▶ THE PROBLEM
Could you output each line of the data that follows exactly?

════

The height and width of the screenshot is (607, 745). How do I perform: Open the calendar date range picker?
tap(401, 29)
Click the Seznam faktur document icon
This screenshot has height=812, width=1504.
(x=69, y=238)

════

▶ ANSWER TO THIS TASK
The height and width of the screenshot is (607, 745). How do I perform: Open the calendar date range picker?
tap(401, 29)
Click the Seznam faktur document icon
This screenshot has height=812, width=1504.
(x=69, y=238)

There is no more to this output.